Die Sonne wärmte ihm das Gesicht, und die leichte Brise umfächelte seinen Rücken. Trotzdem hatte Matthew das Gefühl, einen dunkleren oder kälteren Weg beschritten zu haben. Der Saphir in der Brosche musste ein kleines Vermögen wert sein – warum verdiente Linch sich dann mit dem Erstechen von Ratten den Lebensunterhalt? Und warum gab er sich so viel Mühe, sein wahres Wesen, das anscheinend Ordnung und Kontrolle liebte, hinter einer Fassade aus Schmutz zu verstecken? Matthew schien es, als ob Linch wollte, dass selbst sein Haus von außen heruntergekommen wirkte und an diesem Eindruck gearbeitet hatte.
Die Täuschungen, die in dieser Siedlung zu finden waren, überstiegen alles, was er erwartet hatte. Aber was hatte das mit Rachel zu tun? Linch war offensichtlich ein gebildeter, intelligenter Mann, der schreiben und Bücher zu theoretischen Themen lesen konnte. Die Brosche ließ vermuten, dass er wohlhabend war. Warum, um Gottes willen, spielte er der Welt eine solch widerliche Gestalt vor?

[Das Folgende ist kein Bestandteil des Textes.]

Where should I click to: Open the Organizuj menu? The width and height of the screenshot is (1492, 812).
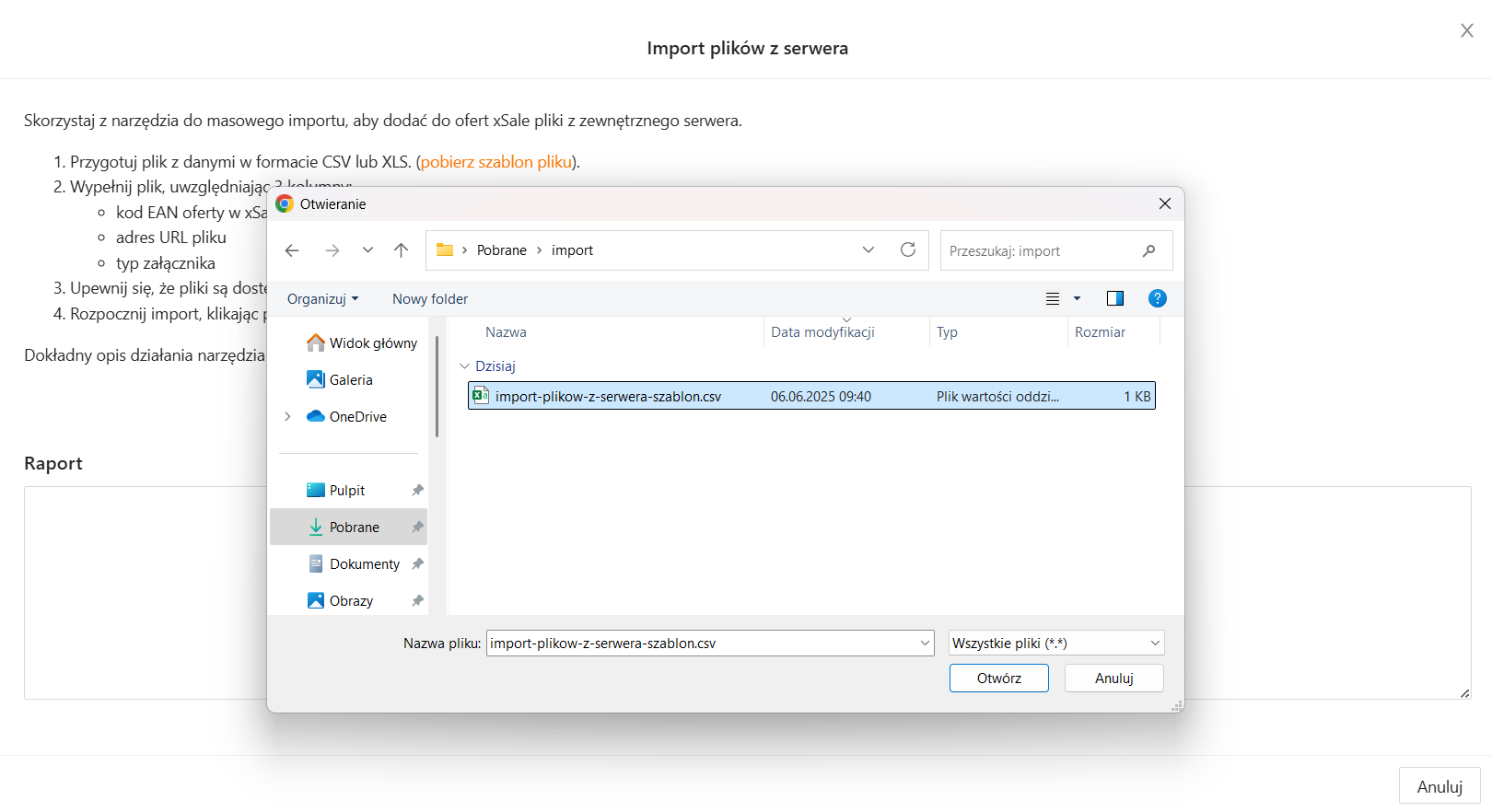click(x=322, y=299)
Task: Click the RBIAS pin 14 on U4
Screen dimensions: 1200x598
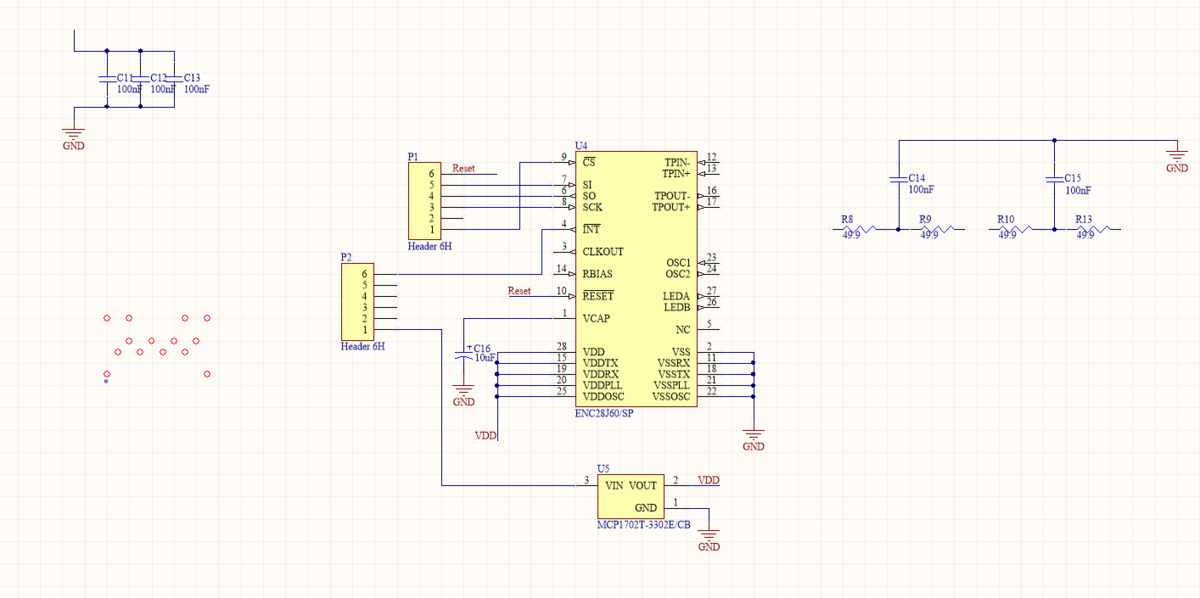Action: (568, 274)
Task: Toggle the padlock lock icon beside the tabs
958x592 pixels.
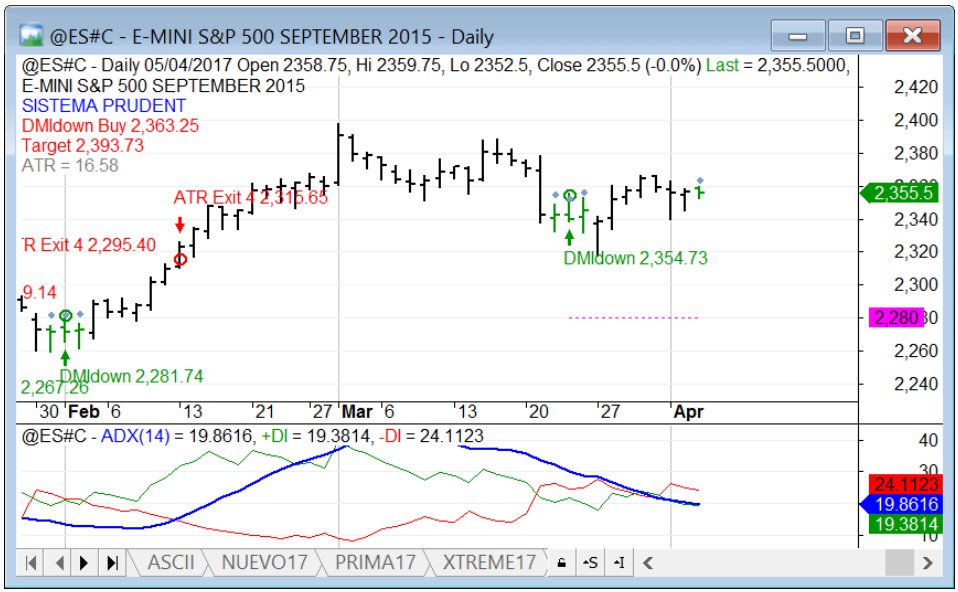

Und dann war da noch der Gesang. War Violet ins Haus der Hamiltons gegangen oder nicht? Wenn ja – warum war ihr nicht der abstoßende Gestank des toten Hundes aufgefallen? Und wenn sie es nicht betreten hatte – was für eine seltsame Macht hatte sie dann glauben lassen, dass sie drinnen gewesen war? Nein, selbst für seinen ans Nachdenken gewöhnten Verstand war das alles zu verwirrend. Am meisten beunruhigten ihn an Violets angeblichem Besuch in dem Haus der weißhaarige Kobold und die sechs Goldknöpfe am Mantel des Teufels, an die sie sich so gut erinnern konnte. Da Buckner und Garrick sich ebenfalls an die Knöpfe erinnerten, verfestigten sich dadurch die Beweise gegen Rachel.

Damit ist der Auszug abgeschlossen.